Following on from my post about my decline in printer use, I am struck today by another piece of hardware that seems to be going the way of the dinosaurs - the fax machine.
Although the principles involved were being established in the 1860s, I remember the fax machine being introduced into the accountancy firm I worked at in the 1980s. At the time it seemed a wonderous device and, although it only became useful once the "network effect" kicked-in (after machines were widely adopted), quickly became the default way of sending documents urgently.
We only had one fax machine in the office because they were expensive at the time. Often there would be a small queue of people waiting to use it and when it was my turn invariably it decided to have a "paper jam" or the paper roll ran out receiving. Still it was a useful bit of kit.

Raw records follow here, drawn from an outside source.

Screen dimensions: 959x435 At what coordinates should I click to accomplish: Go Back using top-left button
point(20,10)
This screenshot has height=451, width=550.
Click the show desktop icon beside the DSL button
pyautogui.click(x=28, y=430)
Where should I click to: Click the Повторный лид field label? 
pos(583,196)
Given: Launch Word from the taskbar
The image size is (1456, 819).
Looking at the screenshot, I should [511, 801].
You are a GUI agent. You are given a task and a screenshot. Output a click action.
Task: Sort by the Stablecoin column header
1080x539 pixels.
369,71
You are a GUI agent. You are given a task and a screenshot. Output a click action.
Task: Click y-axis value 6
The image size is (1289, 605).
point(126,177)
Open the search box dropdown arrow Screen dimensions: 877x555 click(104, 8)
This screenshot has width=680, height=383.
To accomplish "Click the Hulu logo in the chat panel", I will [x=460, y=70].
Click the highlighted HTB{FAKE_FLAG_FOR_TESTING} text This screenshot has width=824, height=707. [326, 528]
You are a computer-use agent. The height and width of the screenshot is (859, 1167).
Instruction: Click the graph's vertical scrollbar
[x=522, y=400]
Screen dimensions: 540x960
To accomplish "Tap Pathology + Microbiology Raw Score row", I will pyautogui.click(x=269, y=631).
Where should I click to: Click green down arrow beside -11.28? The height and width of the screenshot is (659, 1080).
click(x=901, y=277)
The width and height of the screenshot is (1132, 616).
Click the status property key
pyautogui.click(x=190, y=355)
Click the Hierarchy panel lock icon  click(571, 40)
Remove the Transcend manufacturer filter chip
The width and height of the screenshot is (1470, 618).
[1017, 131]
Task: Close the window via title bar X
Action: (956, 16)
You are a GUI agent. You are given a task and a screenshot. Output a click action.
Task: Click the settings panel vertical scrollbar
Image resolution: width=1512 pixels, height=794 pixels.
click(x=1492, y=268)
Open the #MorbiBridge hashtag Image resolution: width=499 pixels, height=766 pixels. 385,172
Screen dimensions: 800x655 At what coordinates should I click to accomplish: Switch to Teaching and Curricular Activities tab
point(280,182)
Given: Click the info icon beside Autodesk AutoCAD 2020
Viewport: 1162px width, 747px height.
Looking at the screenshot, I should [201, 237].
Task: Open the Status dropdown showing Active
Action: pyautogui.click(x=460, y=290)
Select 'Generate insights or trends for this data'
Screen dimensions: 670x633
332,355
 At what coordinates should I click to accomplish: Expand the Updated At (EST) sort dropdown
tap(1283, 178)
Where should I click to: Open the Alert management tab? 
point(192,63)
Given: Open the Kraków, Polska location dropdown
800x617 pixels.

Writing this in 2012 I honestly cannot remember the last time I received a fax, or was asked to send one. Although PC-fax and then fax to Email services quickly came along to replace the standalone fax machine, it seems that the very idea of faxing seems to have simply died away.
Of course the Internet and especially email, with its ability to transmit digital copies of original documents rather than pictures of the documents, was the nemesis of the fax. Even the signing of documents can now be handled by software instead.
What was a marvellous new service has become a distant memory in the space of just 30 years. As the pace of technology change has increased substantially since the 1980s, today's losers in the race will be forgotten even quicker still.